Arrivée dans le Tarn il y a vingt ans, Bérengère Basset énumère toutes les manifestations d’activisme fasciste – les campagnes d’affichage « On est chez nous » de Génération identitaire, les milices d’extrême-droite sur le barrage de Sivens puis sur des contre-manifestations pro-A69, l’émergence de Patria Albiges – qui ont fleuri dans le département en quelques années. « Existe-t-il des liens directs entre Bernard Carayon et ces mouvements-là ? Impossible à dire pour le moment, témoigne la co-secrétaire départementale de Solidaires dans le Tarn, également membre de Vigilance syndicale antifasciste. Mais à travers ses discours, Bernard Carayon est l’un des principaux agents de l’extrême-droitisation des esprits. On le retrouve sur tous les grands combats symboliques, et il bénéficie de vrais relais médiatiques pour agiter la panique morale dans la population. On le laisse mener sa barque beaucoup trop tranquillement. » En 2022, le Tarn élisait ainsi pour la toute première fois un député RN, Frédéric Cabrolier. Celui-là même qui s’est opposé, en 2023, aux côtés de Bernard Carayon, à la tenue d’un concert à Albi du rappeur Médine, symbole tout-trouvé d’islamogauchisme.

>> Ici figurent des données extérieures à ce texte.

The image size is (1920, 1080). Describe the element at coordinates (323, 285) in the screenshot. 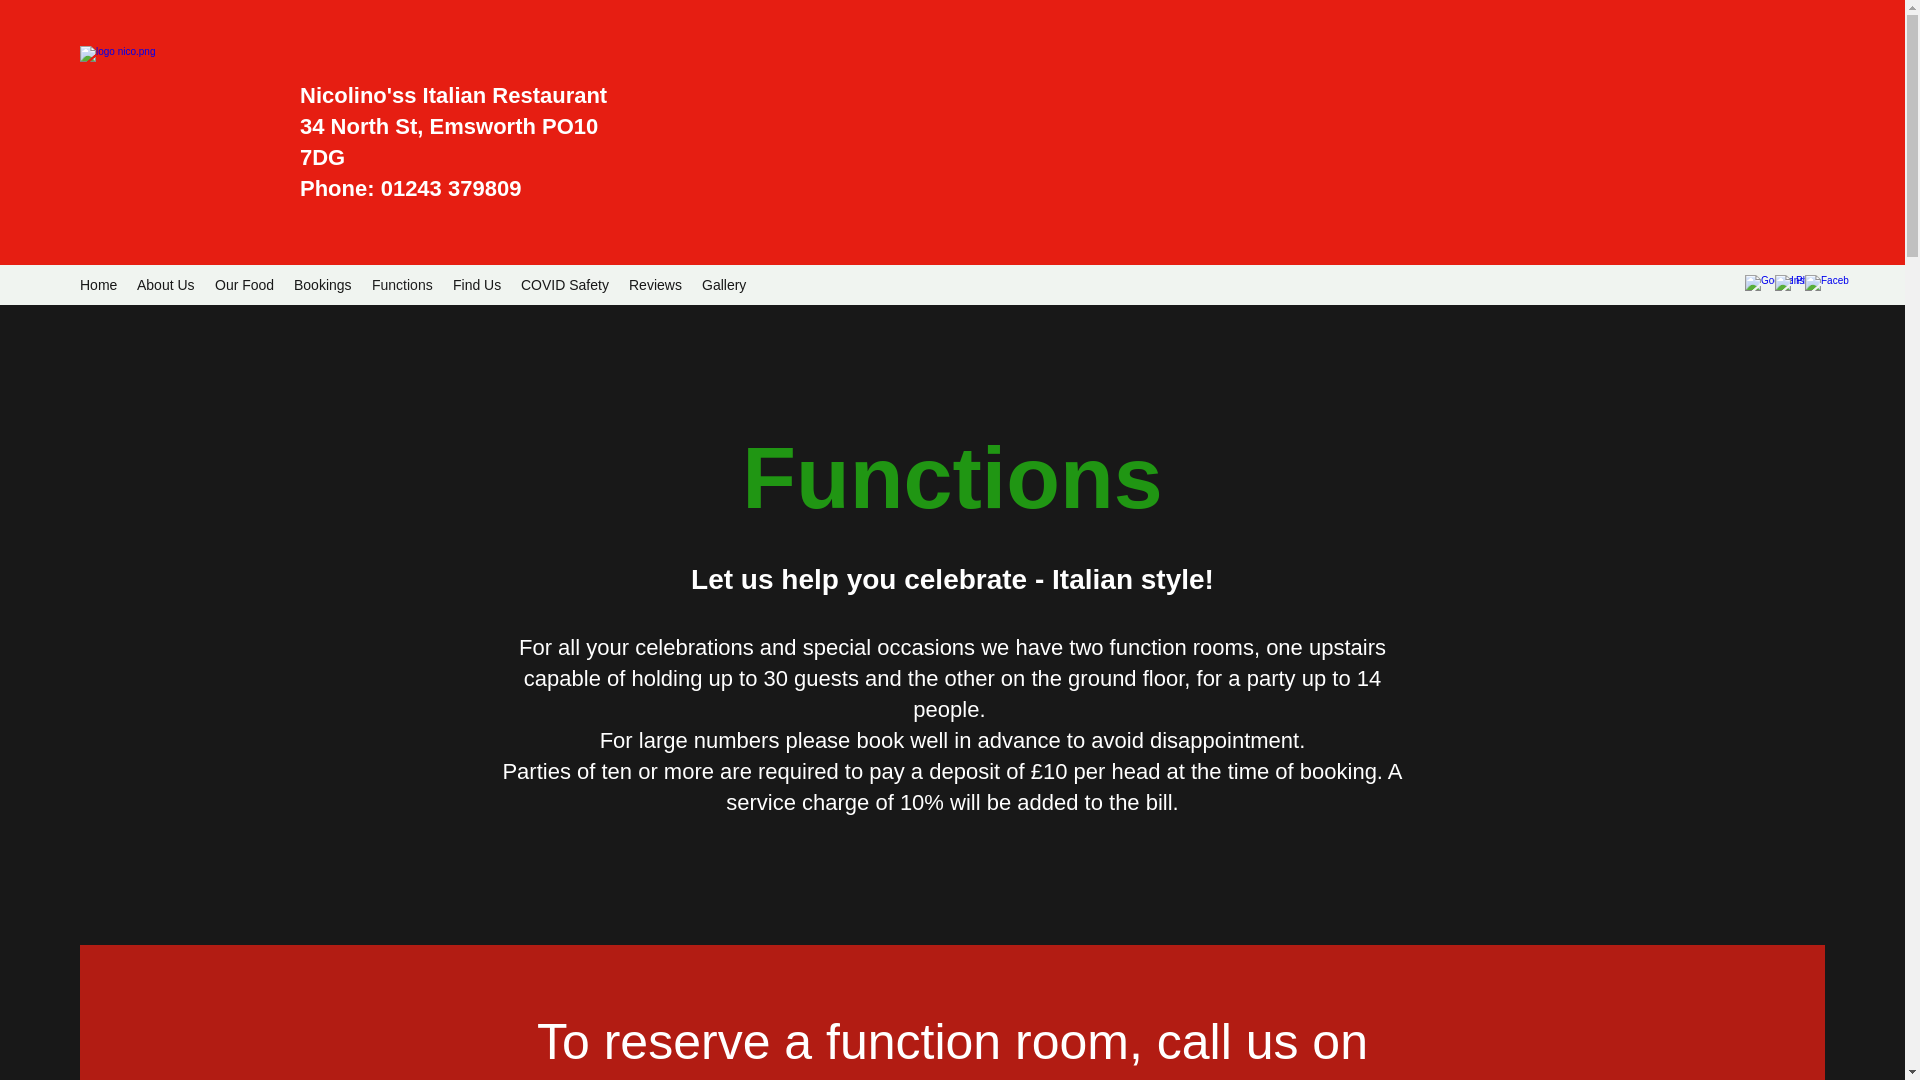

I see `Bookings` at that location.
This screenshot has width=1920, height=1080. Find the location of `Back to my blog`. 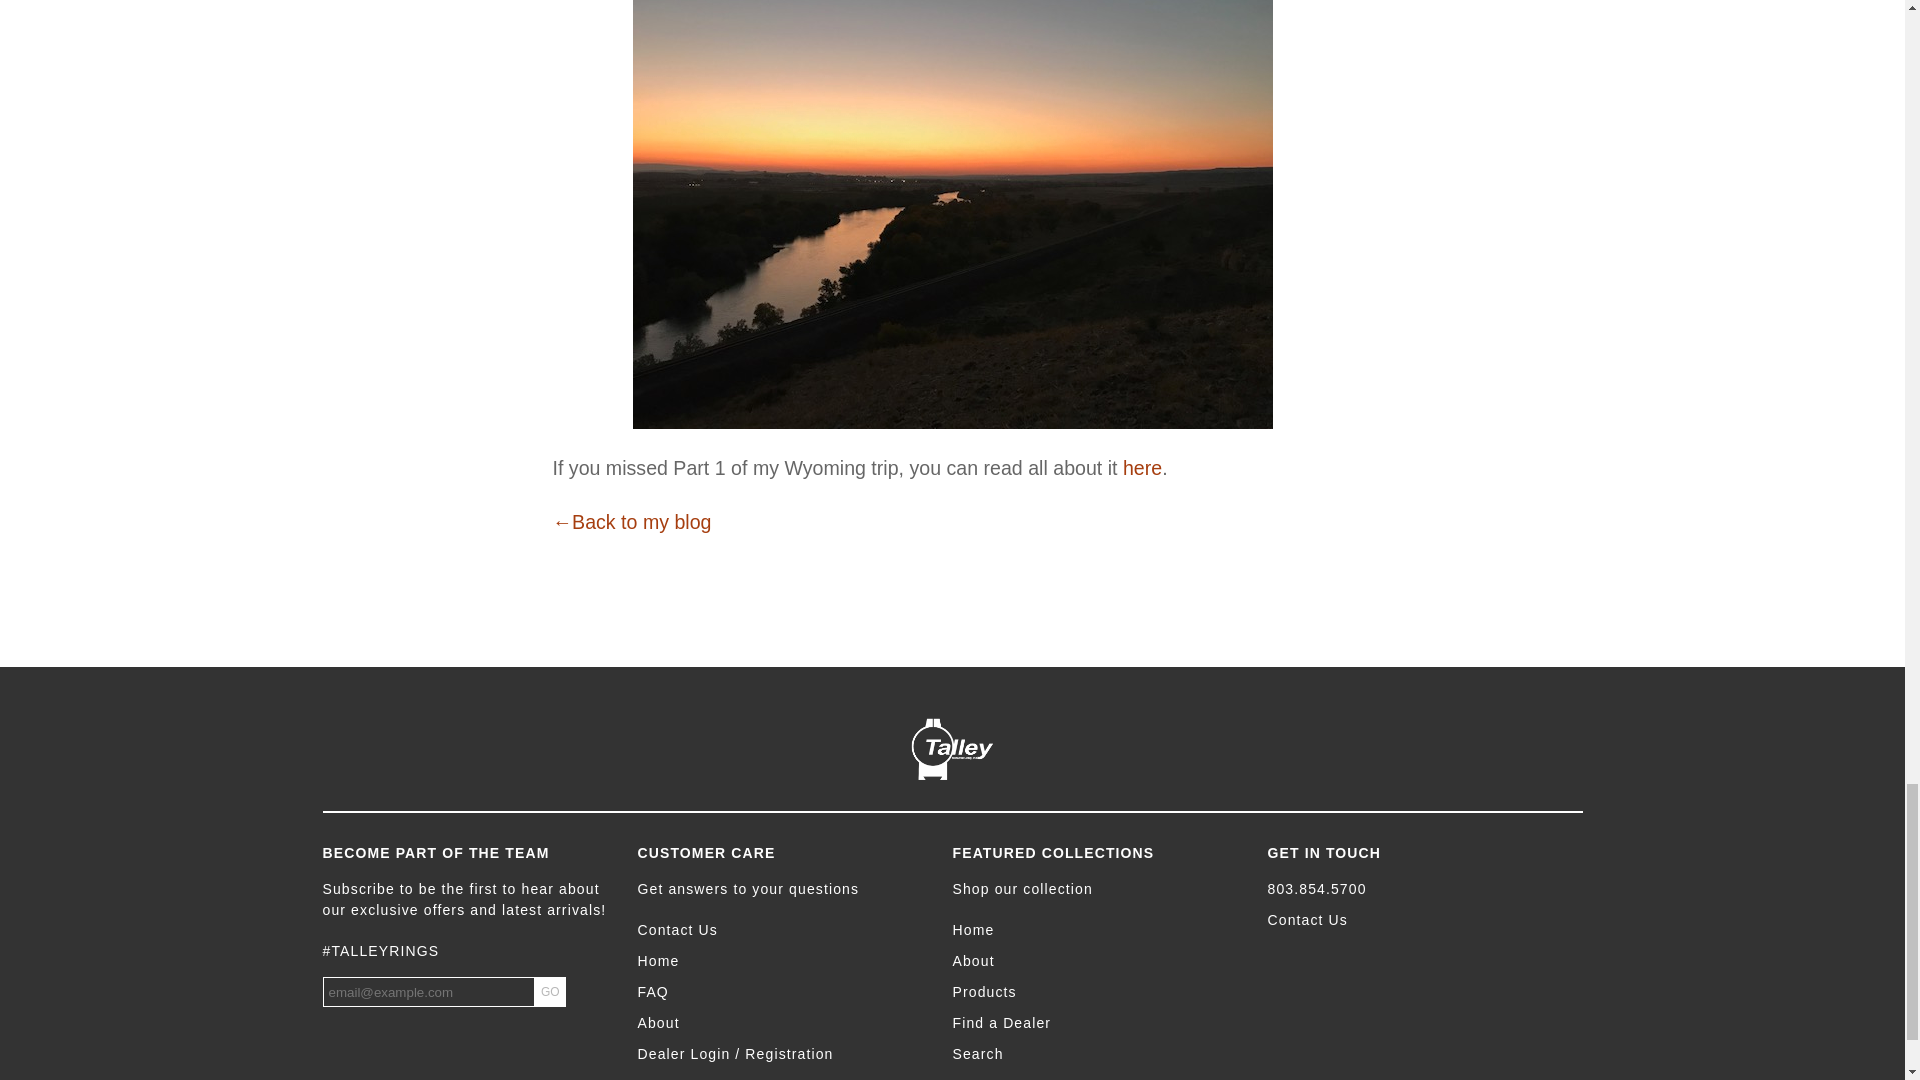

« Si le RN développe une telle hégémonie dans des territoires où il était historiquement faible, c’est d’une part parce qu’il bénéficie d’une reconnaissance politique par le biais de nouvelles alliances institutionnelles, et d’autre part parce qu’il se voit légitimer dans ses thématiques. Et Bernard Carayon joue exactement sur ces deux tableaux », analyse le politologue Emmanuel Négrier. Ce dernier nuance cependant : « Il ne faut pas sur-estimer l’influence et le leadership personnels de Carayon dans la région, ni sur-estimer non plus sa propre cohérence idéologique. Il y a aussi une forme d’opportunisme, au moment où la droite s’effondre sur son territoire et où le RN y conquiert des voix. Bernard Carayon n’hésitera pas à pactiser selon ses propres intérêts, quand bien même il ne se trouve pas aligné avec toutes les positions de ses partenaires, notamment en matière de politiques économiques. »

Ce que le premier concerné reconnaissait lui-même, lorsqu’il appelait la droite à s’allier avec le bloc d’extrême-droite lors des dernières législatives : « Faudrait-il s’interdire de partager la plateforme du RN qui ressemble à s’y méprendre à nos propres idées, à l’exception de la question économique ? »

Au fond, sa ligne politique ne serait pas si difficile à comprendre, à en croire Gérard Onesta, ancien député européen écologiste, et tarnais d’origine : « Extrêmement ferme dans le verbe, et extrêmement souple quand il faut ramper pour obtenir quelque chose. » Si, sur la question économique, les droites extrêmes restent taraudées par des lignes contradictoires, ultralibérales, souverainistes ou populistes, elles savent s’unir, comme souvent, pour s’attaquer à leurs ennemis communs : les écologistes, les ONG, les défenseurs de l’état de droit. Sur ce point-là au moins, Bernard Carayon aura toujours été cohérent.